§ PROBLEM
Render each line of the material below as a JSON list of strings, with one string per line and blank lines left out. Leave the pictures out of your answer.

§ DATASET ROWS

____

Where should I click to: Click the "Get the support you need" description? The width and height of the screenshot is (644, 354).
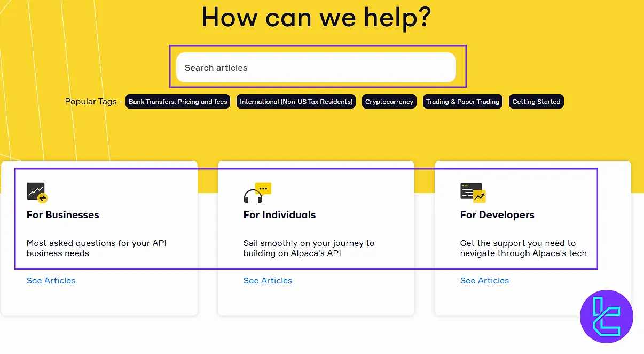click(x=523, y=248)
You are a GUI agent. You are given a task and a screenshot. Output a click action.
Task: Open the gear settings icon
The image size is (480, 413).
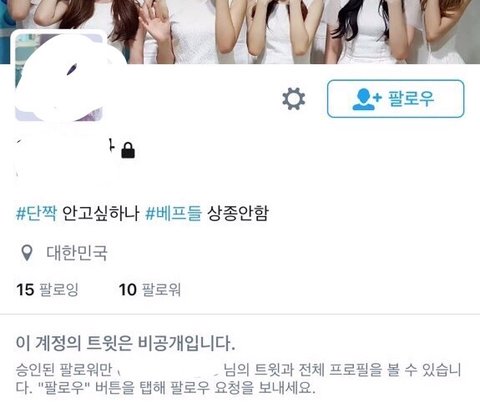point(293,99)
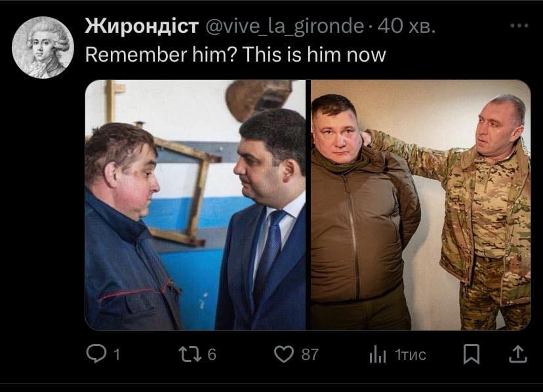Open the left photo of two men
Screen dimensions: 543x392
pyautogui.click(x=195, y=205)
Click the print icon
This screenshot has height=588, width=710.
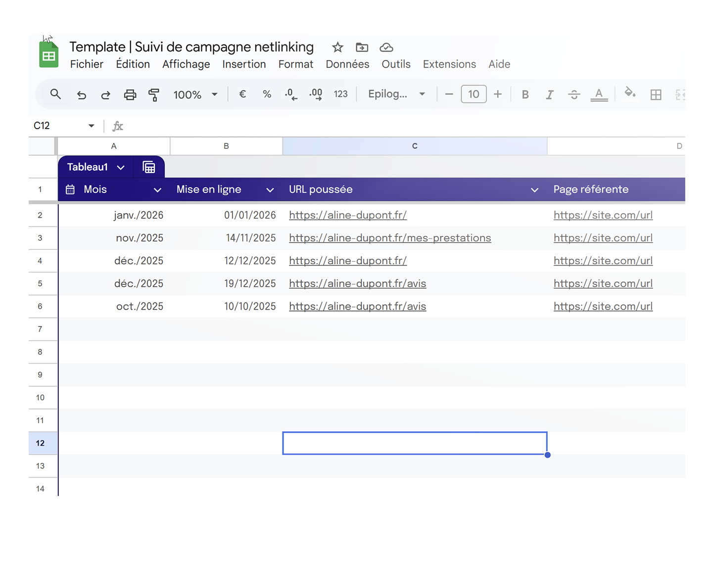coord(130,94)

____

§ RESULT OF THE EXERCISE
[
  "Where should I click to: Click the \"Get the support you need\" description? The width and height of the screenshot is (644, 354).",
  "click(x=523, y=248)",
  "You are a GUI agent. You are given a task and a screenshot. Output a click action.",
  "Task: Open the gear settings icon",
  "The image size is (480, 413).",
  "point(293,99)",
  "Open the left photo of two men",
  "Screen dimensions: 543x392",
  "pyautogui.click(x=195, y=205)",
  "Click the print icon",
  "This screenshot has height=588, width=710.",
  "coord(130,94)"
]